Cignetti jumped right into his core coaching philosophy -- a mantra IU fans have become plenty familiar with -- the first time he spoke with Dolson.

"One play at a time, six seconds a play," Cignetti said. "Every play has got a life and a history of its own. Play every play like it's 0-0. Don't be affected by success or failure."

Dolson actually started rattling some of Cignetti’s most commonly used refrains while recalling the moment.

It was a meaningful exchange for Dolson, who was a student manager under Bob Knight. Cignetti sounded a lot like the hall of fame coach while breaking down the foundation of his winning blueprint.

"I love that, those things are just so simple but so true," Dolson said. "Getting a team to execute, that's what I grew up with under coach Knight. You execute every offensive and defensive possession. It's how he operated. Cig was like, 'That's how you do it.'"

That call took place the day after the 2023 regular season ended.

Dolson went from having separate meetings with Allen and the team into a lengthy to-do list. He had a series of conversations with agents, coaching candidates and colleagues -- Indiana hired search firm TurnkeyZRG to help facilitate the search -- but it was his initial 45-minute chat with Cignetti that ultimately made the biggest impression.

He shared that sentiment with multiple people in the athletic department that night. The additional interviews he had with Cignetti only reinforced his high opinion of the coach who checked all the boxes in the profile IU developed.

While the search process unfolded, Cignetti’s players back at JMU mostly heard whispers about him being a candidate at Indiana from fans trying to track flights and rumors on social media.

"I don't think anybody expected him to leave or come here, but sure glad he did," Indiana linebacker Aiden Fisher said on Wednesday.

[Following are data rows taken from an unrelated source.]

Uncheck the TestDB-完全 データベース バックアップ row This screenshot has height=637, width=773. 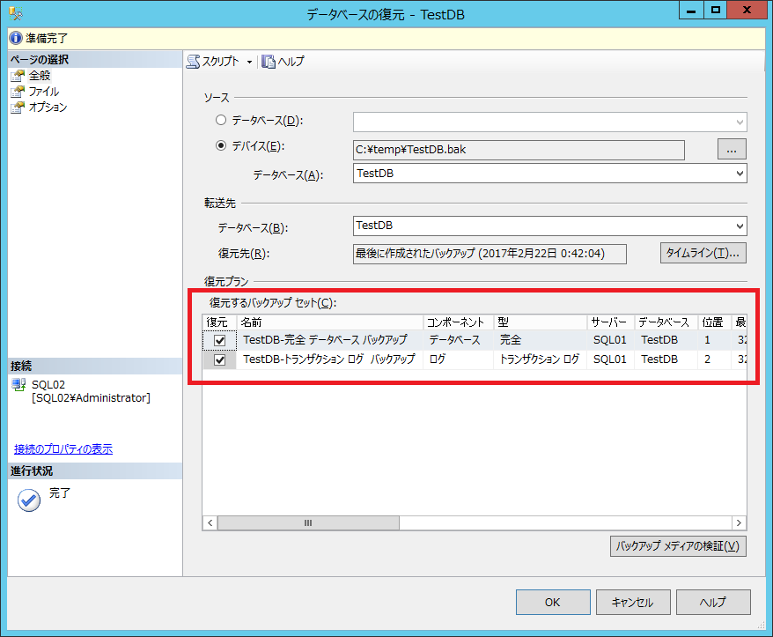[x=219, y=339]
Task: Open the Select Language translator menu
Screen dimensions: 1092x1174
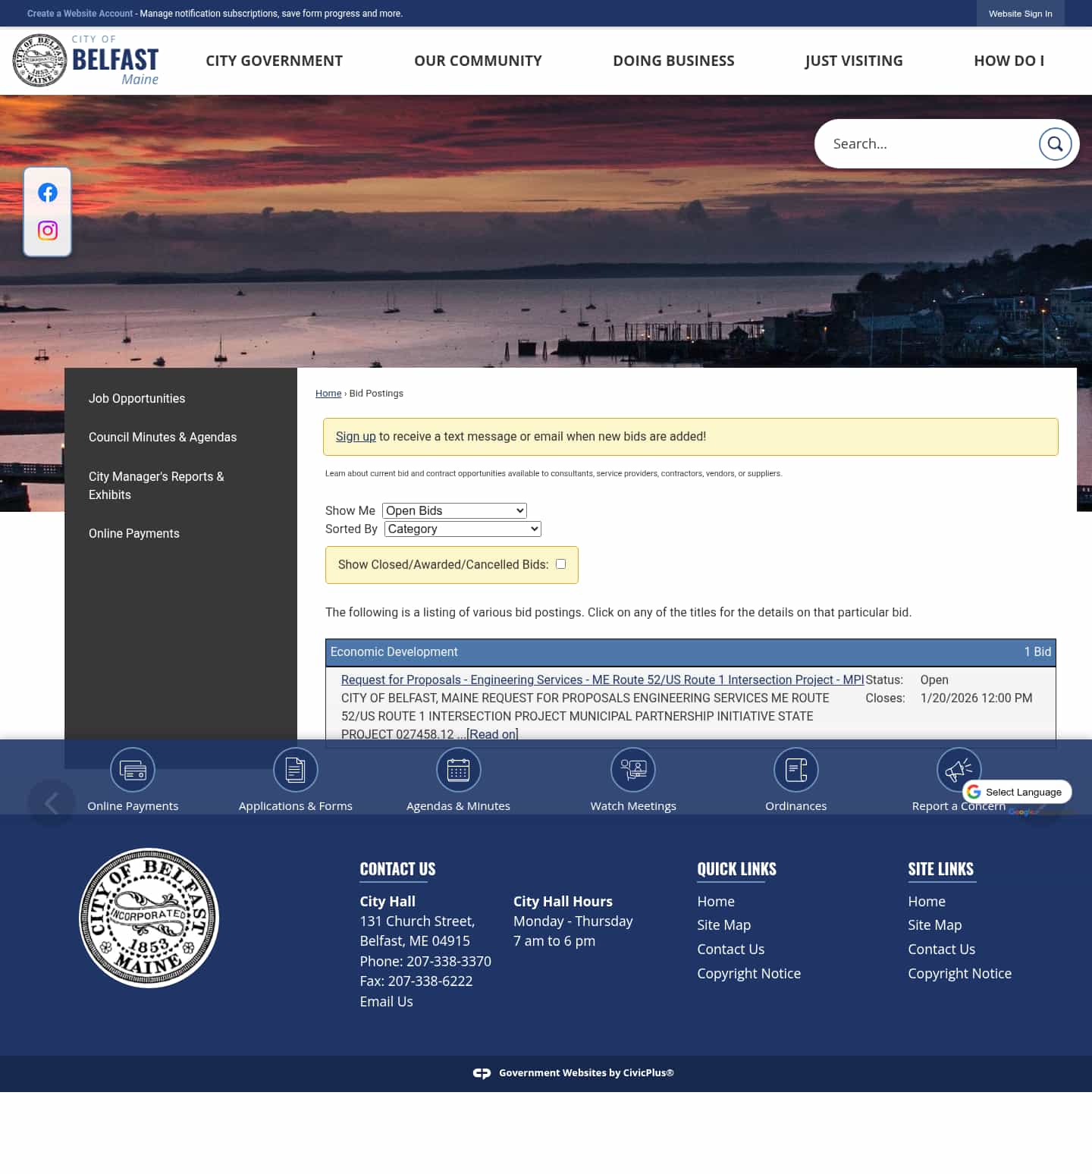Action: pos(1019,791)
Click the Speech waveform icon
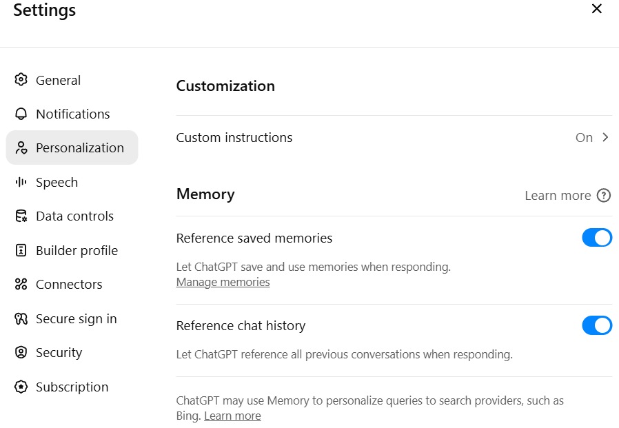 pyautogui.click(x=21, y=182)
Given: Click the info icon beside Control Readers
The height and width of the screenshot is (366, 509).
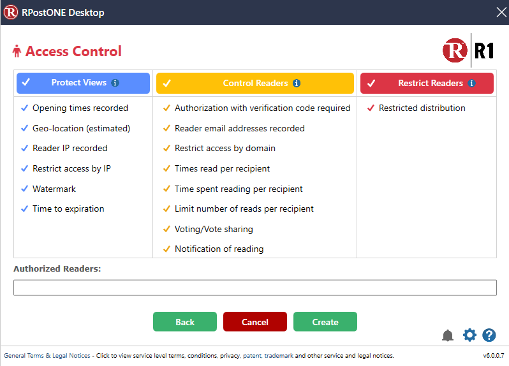Looking at the screenshot, I should pos(297,84).
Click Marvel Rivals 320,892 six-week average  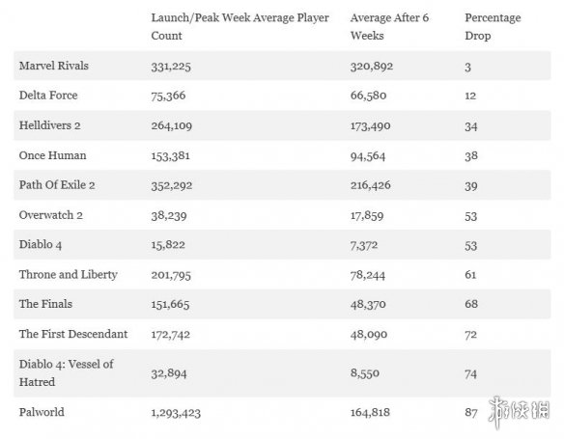coord(372,67)
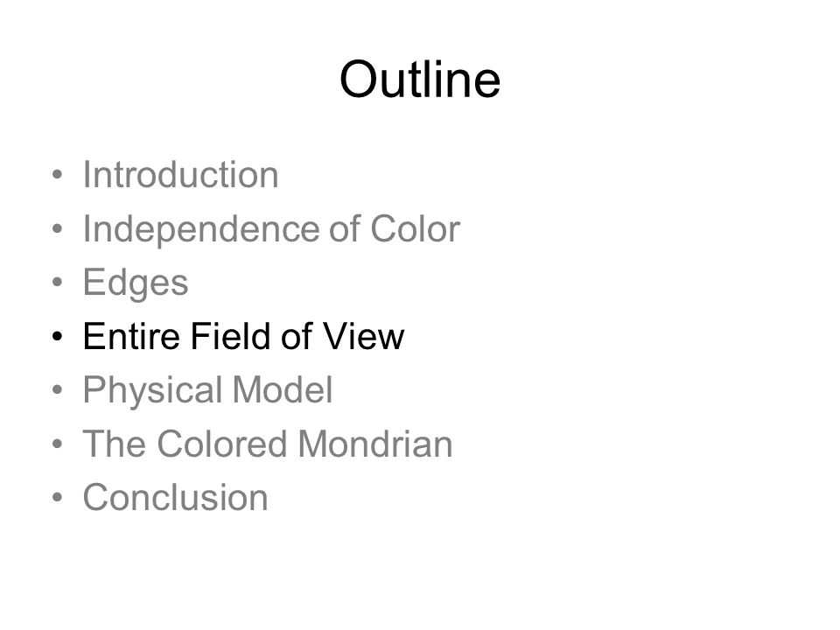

Cignetti sailed through a round of Zoom interviews that Dolson had with eight candidates before landing one of those in-person sit-downs. Face-to-face meetings took place at various airports across the country away from Bloomington and the respective home base of each finalist to maintain a level of secrecy.

Cignetti batted lead-off.

"I met him out on the tarmac and we walked back together to the room," Dolson said this week. "I distinctly remember shaking his hand and thinking, 'This is the guy.' It felt right. He just had a presence about him."

The meeting provided Whitten a chance to talk with Cignetti directly for the first time about his coaching style, schematic influences, and recruiting acumen. She told The Herald-Times after IU's victory over Ohio State in the Big Ten title game that Cignetti’s long history of identifying (and developing) assistant coaches and players really stood out amongst the field.

After notifying the necessary parties, Dolson made the call that set Indiana on a path to the 2026 title game in Miami.

"Coach Cignetti ended up having the best of everything," Decker said. "He had been at places where he inherited difficult situations, and the idea of the challenges Indiana might or might not have didn't scare him off. Right away, Scott saw his confidence and knew there was something different about him."